El arte de las ilusiones: la óptica, los fantasmas y los hechiceros
La linterna mágica y, en especial, una de sus técnicas más espectaculares y aterradoras, la fantasmagoría, cautivaron al público del siglo XIX con diversas técnicas que permitían hacer visibles a fantasmas, espectros y seres fantásticos. El siguiente extracto forma parte de El arte de las ilusiones. Espectáculos precinematográficos en México, libro del crítico e historiador de la fotografía José Antonio Rodríguez, fallecido el pasado 13 de marzo de 2021. Lo reproducimos aquí, a manera de homenaje…
La difusión en México de un libro como el de Brisson [Suplemento al diccionario universal de física, Madrid, 1803] no es un hecho cualquiera.

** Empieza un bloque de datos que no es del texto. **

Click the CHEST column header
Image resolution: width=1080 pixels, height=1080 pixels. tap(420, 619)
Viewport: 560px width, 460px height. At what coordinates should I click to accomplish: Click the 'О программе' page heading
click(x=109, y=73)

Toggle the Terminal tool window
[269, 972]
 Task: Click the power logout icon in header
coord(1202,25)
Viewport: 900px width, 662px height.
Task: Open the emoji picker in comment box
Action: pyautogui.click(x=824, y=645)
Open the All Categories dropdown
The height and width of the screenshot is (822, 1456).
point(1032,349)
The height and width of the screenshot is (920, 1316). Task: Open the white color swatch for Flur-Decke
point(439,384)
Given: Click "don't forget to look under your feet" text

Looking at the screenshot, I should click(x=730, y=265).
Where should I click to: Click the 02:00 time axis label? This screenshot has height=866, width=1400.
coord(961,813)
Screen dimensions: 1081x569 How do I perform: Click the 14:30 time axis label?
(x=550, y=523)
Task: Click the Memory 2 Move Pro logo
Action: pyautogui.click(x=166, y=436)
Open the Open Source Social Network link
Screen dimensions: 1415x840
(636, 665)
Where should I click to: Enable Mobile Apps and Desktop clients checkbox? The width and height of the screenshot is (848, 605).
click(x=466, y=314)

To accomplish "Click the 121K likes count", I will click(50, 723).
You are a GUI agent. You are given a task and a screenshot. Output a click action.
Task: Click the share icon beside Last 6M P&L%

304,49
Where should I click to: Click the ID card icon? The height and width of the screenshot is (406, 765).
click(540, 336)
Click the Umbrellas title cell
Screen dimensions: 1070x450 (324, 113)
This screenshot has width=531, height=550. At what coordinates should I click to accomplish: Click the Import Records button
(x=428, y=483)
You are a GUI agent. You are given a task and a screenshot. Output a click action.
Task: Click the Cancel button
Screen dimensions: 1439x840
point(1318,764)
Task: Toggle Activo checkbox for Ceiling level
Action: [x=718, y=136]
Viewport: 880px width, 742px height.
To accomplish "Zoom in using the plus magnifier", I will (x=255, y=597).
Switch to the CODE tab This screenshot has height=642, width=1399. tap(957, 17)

Porque habla precisamente de cómo esos avances científicos comienzan a ser difundidos. Además de que Brisson ha sido maestro de un personaje singular de la arqueología cinematográfica: Etienne Gaspard Robert, mejor conocido como Robertson. Creador de un espectáculo conocido como fantasmagoría, Robertson revolucionará con éste las formas de diversión de la sociedad parisina a finales del siglo XVIII, más precisamente desde los años de 1798-1799. Apasionado y estudioso de las posibilidades que brindaba la linterna mágica —y no por nada lector de las obras de Nollet y discípulo de su sobrino—, Robertson ideó la manera de transformar ese sencillo aparato de proyecciones en todo un espectáculo, aterrador y fantástico, que asombraba a los espectadores al caer la oscuridad de la noche en París. De acuerdo con sus propios testimonios, es hacia 1792 en que comenzó su interés por el sistema de proyecciones al conocer a monsieur Villete, “un hábil hombre, muy renombrado, para la confección de instrumentos de óptica y diferentes aparatos empleados en física”, el cual le descubre un mundo insospechado: “Su conversación reveló en mí, en alto grado, el amor, que yo diría pasión, por esta ciencia”. Deslumbrado ante las posibilidades de la óptica, Robertson inicia una obsesiva búsqueda: para empezar, “me procuré las obras del abate Nollet y de Sigaud de Lafond”[1].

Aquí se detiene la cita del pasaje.